No time to spend with my family and friends,
I had to keep at it, right up to the end.
I climbed up the ladder, right near the top,
my time more consumed, the higher I got.
Sometimes I worked on and got home real late,
if I hadn’t been there poor profits we’d make.
I lived for my work, for so many long years,
the rest of my hobbies they all disappeared.
‘Twas lucky my family knew only too well,
that just to survive, I must walk right through hell.
Then one time too many, they said your job’s gone,
they thought that like often, I’d opt to go on.
My record was perfect, they offered me more,
they couldn’t believe that I walked out the door.
They offered a job with near twice as much pay
and better incentives to try make me stay.
They said I was needed, they treasured my skill,
they’d give me the earth if their job I would fill.
But my heart said that I should abandon the race
and let my life take a more leisurely pace.
To spend time with my family and feel free at last,
enjoying the things time had robbed in the past.
‘A change is as good as a rest’, so they say,
unfortunately mine did not bring any pay
and sometimes I feared that I’d made a mistake
to follow my dreams and my job to forsake.
But now I have found me another good role,
without all the pressures that helped drain my soul.
I’m dealing with people, right at the front line,
but only when working it takes up my time.
My free time’s my own for my family to share,
a quarter the pay, but I don’t give a care.

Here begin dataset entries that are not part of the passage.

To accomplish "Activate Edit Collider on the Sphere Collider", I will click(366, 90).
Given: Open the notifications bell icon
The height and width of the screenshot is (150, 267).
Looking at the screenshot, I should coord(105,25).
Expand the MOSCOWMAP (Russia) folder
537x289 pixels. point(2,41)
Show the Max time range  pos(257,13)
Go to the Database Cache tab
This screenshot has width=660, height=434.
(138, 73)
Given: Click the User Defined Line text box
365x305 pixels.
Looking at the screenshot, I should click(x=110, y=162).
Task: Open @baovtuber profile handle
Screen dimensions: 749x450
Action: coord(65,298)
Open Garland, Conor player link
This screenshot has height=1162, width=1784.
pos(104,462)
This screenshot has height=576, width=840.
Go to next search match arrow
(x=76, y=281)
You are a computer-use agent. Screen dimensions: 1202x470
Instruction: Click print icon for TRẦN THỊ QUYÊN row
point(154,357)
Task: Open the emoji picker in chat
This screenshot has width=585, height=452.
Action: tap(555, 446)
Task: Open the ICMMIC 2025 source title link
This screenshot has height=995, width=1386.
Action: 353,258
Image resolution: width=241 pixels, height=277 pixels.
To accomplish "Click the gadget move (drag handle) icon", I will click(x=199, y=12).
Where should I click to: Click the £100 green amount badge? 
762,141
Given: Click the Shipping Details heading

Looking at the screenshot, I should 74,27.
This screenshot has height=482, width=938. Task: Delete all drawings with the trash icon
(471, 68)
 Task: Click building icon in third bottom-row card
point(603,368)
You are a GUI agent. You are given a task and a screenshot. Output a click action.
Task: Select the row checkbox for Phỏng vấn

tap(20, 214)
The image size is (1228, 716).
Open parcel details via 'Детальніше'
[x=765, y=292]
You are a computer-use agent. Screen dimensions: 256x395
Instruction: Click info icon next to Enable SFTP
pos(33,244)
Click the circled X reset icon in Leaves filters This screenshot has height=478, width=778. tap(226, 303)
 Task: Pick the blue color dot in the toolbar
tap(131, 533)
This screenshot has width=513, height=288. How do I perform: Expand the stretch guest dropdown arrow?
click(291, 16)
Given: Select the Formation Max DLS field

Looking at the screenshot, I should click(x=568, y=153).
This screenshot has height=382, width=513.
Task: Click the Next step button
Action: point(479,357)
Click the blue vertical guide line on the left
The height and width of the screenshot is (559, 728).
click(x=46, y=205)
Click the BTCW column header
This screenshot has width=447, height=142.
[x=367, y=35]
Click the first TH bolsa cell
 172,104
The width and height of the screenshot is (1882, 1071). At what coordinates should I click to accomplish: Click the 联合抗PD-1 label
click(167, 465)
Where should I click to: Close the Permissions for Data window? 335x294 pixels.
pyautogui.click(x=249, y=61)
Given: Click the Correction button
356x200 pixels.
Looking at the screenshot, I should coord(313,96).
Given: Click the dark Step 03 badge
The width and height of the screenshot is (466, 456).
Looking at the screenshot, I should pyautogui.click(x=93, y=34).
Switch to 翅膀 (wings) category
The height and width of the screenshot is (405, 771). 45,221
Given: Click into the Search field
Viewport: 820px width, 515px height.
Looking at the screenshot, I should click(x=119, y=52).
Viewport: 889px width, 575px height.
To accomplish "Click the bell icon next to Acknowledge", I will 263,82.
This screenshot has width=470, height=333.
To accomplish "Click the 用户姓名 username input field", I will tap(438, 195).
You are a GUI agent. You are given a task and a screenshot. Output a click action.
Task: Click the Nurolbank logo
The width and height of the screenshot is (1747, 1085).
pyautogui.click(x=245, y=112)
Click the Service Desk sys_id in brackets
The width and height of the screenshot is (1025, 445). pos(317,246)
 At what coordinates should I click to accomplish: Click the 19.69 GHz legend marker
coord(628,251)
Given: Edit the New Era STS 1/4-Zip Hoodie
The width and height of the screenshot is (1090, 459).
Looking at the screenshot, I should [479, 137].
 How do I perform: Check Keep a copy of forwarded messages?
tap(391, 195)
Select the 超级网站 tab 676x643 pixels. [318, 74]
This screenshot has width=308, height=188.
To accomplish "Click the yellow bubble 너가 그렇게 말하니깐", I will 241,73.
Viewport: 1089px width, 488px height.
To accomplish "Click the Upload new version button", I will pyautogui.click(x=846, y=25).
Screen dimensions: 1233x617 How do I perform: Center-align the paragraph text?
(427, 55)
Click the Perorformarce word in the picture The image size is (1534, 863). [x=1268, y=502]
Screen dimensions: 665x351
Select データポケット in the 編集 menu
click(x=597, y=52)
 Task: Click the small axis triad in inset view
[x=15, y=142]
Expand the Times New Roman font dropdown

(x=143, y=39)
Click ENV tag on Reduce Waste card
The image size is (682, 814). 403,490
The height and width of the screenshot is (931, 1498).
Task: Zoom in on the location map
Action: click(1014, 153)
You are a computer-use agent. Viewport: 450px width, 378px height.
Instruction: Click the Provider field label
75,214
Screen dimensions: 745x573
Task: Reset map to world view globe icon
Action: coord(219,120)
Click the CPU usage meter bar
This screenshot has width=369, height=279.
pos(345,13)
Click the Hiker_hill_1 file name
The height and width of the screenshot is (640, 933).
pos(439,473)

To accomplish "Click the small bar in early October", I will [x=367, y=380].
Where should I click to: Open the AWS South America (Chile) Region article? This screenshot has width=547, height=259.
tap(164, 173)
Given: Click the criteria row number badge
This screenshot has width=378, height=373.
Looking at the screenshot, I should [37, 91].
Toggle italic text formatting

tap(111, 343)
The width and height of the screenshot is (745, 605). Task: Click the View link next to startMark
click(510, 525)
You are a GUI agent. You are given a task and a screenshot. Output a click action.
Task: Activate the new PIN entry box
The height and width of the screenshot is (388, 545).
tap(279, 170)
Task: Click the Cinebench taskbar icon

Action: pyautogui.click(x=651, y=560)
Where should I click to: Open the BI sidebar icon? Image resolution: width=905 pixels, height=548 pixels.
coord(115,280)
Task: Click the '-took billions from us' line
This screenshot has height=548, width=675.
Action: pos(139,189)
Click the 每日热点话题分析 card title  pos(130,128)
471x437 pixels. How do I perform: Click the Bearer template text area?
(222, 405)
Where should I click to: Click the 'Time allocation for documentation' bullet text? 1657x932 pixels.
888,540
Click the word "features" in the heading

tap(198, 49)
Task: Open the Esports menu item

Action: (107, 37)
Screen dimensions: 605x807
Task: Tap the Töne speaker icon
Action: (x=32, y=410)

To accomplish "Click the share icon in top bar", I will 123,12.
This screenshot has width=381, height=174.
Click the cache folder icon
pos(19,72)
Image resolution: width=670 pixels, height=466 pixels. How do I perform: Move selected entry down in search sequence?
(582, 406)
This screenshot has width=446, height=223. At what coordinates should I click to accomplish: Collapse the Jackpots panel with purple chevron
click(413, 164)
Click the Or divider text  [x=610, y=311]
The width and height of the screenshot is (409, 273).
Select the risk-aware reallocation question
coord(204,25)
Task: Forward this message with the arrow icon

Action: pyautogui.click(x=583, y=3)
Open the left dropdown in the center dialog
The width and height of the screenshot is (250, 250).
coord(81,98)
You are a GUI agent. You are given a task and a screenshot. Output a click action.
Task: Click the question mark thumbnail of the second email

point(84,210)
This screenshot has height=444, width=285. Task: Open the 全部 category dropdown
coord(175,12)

The bills are all mounting and ‘though that’s not fine,
I’ve now time for living not crippling my mind.
It’s so many years since I wrote things in rhyme,
now I find that I’m doing it all of the time.
This helps me relax and with this therapy
I truly can now let my feeling soar free.
If I had continued along my old way,
my head would have blown, they’d have took me away.
But one things for sure, that with no time to play,
you would not have been reading this poem today!